[Problem statement]
Put the lines of the records from the one containing "Given: Click the contact" through the one containing "tap(1136, 136)", inclusive, into a numbered list, leaving out any blank lines.

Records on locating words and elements
▼▼▼

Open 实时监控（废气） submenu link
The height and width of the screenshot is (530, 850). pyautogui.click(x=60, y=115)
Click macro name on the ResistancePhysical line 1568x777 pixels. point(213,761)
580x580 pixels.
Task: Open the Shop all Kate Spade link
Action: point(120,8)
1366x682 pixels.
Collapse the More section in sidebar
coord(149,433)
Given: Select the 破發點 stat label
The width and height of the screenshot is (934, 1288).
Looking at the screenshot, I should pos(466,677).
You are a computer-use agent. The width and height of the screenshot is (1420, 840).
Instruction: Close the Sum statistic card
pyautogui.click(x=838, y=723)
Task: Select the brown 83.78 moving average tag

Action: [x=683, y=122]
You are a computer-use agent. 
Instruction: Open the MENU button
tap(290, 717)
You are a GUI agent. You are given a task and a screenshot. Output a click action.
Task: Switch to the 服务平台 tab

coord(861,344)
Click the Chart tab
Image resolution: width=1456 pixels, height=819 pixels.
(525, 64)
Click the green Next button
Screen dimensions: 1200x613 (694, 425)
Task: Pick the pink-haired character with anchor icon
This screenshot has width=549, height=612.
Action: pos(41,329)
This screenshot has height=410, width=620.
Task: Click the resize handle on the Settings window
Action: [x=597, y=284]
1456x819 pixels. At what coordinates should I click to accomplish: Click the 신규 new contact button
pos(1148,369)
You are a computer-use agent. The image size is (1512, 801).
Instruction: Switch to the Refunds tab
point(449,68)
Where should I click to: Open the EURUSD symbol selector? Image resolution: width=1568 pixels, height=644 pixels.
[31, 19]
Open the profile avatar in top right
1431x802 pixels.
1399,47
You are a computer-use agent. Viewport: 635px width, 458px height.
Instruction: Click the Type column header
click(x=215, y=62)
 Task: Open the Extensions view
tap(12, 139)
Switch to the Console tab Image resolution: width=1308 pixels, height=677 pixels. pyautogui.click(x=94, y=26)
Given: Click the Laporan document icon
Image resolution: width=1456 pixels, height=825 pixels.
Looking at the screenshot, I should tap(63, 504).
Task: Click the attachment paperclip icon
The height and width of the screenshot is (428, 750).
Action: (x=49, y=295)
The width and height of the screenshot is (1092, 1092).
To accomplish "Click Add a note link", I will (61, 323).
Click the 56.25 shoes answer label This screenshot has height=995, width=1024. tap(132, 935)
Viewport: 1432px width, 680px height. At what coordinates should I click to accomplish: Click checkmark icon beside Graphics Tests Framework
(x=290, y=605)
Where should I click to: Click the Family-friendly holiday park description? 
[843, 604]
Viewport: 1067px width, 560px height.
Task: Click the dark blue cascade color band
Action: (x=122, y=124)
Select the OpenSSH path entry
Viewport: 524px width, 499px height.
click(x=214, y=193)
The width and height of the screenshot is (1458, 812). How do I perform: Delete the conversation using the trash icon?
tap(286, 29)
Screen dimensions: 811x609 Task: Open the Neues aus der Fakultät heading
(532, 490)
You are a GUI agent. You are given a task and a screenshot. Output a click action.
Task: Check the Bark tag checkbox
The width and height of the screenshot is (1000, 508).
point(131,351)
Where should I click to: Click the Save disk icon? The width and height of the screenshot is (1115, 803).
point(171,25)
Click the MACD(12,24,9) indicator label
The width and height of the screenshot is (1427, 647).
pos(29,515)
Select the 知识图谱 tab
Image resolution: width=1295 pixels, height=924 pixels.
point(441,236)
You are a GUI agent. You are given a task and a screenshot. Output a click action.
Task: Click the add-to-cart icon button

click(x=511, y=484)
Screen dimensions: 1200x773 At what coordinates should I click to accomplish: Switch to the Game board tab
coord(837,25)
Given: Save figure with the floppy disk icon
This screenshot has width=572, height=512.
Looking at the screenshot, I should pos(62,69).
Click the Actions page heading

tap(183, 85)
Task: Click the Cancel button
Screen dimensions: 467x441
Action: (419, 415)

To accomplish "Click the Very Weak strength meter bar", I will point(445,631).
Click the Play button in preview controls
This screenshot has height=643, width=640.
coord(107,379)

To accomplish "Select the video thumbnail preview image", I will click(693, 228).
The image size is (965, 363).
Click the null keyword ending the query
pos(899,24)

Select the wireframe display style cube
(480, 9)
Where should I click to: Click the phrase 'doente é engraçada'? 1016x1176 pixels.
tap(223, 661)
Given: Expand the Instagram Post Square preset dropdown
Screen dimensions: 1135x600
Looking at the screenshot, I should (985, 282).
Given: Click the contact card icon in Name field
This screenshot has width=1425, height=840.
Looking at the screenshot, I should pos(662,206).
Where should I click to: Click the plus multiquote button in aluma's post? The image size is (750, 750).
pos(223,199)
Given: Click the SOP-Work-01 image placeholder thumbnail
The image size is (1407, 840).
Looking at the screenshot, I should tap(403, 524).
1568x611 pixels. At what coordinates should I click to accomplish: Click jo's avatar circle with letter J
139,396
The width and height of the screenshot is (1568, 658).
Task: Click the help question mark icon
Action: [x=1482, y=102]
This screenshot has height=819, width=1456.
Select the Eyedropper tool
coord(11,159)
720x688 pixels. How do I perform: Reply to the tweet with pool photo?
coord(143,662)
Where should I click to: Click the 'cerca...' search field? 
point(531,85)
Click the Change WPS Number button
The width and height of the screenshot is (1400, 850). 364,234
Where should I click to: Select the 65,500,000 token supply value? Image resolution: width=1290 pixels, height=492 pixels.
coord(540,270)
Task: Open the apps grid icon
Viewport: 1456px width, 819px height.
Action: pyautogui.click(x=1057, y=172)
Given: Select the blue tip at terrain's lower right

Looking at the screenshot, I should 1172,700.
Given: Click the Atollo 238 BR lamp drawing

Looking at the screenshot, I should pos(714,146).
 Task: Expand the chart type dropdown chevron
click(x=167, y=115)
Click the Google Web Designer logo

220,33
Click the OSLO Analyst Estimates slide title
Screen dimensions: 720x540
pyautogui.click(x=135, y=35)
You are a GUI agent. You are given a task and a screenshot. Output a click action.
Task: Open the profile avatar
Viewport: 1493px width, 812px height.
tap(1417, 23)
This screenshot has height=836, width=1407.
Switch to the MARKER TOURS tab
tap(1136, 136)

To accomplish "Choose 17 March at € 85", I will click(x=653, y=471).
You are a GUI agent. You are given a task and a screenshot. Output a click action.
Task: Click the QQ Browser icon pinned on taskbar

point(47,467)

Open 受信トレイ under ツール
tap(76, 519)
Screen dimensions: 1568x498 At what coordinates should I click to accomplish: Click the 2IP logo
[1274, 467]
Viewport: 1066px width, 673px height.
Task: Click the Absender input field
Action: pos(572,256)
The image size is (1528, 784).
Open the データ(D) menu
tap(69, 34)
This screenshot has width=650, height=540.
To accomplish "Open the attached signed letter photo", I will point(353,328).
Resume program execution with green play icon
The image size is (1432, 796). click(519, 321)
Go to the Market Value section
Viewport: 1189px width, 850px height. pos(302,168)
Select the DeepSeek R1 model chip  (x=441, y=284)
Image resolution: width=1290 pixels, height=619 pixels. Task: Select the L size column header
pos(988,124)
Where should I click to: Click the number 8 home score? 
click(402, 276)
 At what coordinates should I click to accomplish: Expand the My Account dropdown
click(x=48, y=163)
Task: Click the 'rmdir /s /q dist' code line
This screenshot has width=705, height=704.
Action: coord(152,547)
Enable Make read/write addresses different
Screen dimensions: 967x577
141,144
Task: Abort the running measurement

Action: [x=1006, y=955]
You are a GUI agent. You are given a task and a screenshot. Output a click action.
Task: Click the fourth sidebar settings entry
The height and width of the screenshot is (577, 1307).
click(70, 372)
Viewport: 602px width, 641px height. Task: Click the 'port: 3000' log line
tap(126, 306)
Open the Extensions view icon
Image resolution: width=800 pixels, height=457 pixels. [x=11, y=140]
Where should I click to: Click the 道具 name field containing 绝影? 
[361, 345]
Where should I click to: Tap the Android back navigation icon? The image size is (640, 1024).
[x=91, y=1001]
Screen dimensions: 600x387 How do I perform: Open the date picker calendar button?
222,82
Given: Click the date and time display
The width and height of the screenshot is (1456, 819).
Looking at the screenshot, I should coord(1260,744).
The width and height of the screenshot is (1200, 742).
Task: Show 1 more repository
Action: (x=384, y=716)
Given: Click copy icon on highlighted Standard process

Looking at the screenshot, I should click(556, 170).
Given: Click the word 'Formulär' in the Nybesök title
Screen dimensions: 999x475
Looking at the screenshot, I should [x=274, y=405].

▲▲▲

[Written response]
1. Given: Click the contact card icon in Name field
2. This screenshot has width=1425, height=840.
3. Looking at the screenshot, I should pos(662,206).
4. Where should I click to: Click the plus multiquote button in aluma's post? The image size is (750, 750).
5. pos(223,199)
6. Given: Click the SOP-Work-01 image placeholder thumbnail
7. The image size is (1407, 840).
8. Looking at the screenshot, I should tap(403, 524).
9. 1568x611 pixels. At what coordinates should I click to accomplish: Click jo's avatar circle with letter J
10. 139,396
11. The width and height of the screenshot is (1568, 658).
12. Task: Click the help question mark icon
13. Action: [x=1482, y=102]
14. This screenshot has height=819, width=1456.
15. Select the Eyedropper tool
16. coord(11,159)
17. 720x688 pixels. How do I perform: Reply to the tweet with pool photo?
18. coord(143,662)
19. Where should I click to: Click the 'cerca...' search field? 
20. point(531,85)
21. Click the Change WPS Number button
22. The width and height of the screenshot is (1400, 850). 364,234
23. Where should I click to: Select the 65,500,000 token supply value? Image resolution: width=1290 pixels, height=492 pixels.
24. coord(540,270)
25. Task: Open the apps grid icon
26. Viewport: 1456px width, 819px height.
27. Action: pyautogui.click(x=1057, y=172)
28. Given: Select the blue tip at terrain's lower right
29. Looking at the screenshot, I should 1172,700.
30. Given: Click the Atollo 238 BR lamp drawing
31. Looking at the screenshot, I should pos(714,146).
32.  Task: Expand the chart type dropdown chevron
33. click(x=167, y=115)
34. Click the Google Web Designer logo
35. 220,33
36. Click the OSLO Analyst Estimates slide title
37. Screen dimensions: 720x540
38. pyautogui.click(x=135, y=35)
39. You are a GUI agent. You are given a task and a screenshot. Output a click action.
40. Task: Open the profile avatar
41. Viewport: 1493px width, 812px height.
42. tap(1417, 23)
43. This screenshot has height=836, width=1407.
44. Switch to the MARKER TOURS tab
45. tap(1136, 136)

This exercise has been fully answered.